AVAILABLE RECORDS
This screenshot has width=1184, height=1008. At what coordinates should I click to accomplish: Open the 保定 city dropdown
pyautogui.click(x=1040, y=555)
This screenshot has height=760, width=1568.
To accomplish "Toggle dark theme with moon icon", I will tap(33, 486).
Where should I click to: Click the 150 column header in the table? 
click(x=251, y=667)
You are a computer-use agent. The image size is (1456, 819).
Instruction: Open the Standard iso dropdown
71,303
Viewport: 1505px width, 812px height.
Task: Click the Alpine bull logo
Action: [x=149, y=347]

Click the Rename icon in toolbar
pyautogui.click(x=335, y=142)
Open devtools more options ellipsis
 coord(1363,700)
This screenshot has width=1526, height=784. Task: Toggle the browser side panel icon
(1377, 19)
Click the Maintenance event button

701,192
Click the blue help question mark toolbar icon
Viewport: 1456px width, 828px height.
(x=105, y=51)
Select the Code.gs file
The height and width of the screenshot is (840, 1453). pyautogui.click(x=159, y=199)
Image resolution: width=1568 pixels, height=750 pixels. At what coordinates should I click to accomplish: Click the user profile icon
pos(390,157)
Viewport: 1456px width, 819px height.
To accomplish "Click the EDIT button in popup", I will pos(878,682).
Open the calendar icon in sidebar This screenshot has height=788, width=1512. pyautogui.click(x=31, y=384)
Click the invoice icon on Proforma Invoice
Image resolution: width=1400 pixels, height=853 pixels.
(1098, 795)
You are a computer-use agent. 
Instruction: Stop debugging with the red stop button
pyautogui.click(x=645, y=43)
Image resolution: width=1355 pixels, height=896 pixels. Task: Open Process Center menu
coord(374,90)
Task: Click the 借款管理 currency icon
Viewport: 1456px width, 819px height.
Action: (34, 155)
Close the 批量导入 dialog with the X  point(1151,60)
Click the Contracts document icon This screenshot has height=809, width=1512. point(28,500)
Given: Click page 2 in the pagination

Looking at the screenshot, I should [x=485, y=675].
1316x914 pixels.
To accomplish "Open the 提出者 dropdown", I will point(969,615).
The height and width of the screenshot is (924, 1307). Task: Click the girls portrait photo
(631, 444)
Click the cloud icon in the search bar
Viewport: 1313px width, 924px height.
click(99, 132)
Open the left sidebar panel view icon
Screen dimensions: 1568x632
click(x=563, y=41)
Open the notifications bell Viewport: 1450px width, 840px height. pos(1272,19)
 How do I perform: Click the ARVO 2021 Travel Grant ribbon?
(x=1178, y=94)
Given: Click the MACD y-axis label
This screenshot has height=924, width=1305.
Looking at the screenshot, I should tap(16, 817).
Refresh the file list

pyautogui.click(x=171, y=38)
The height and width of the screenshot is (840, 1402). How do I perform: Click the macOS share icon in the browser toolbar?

TASK
A complete answer lists every line of the listing above that holds the word "point".

SOLUTION TO THIS EXERCISE
Close the 批量导入 dialog with the X  point(1151,60)
Click the Contracts document icon This screenshot has height=809, width=1512. point(28,500)
To accomplish "Open the 提出者 dropdown", I will point(969,615).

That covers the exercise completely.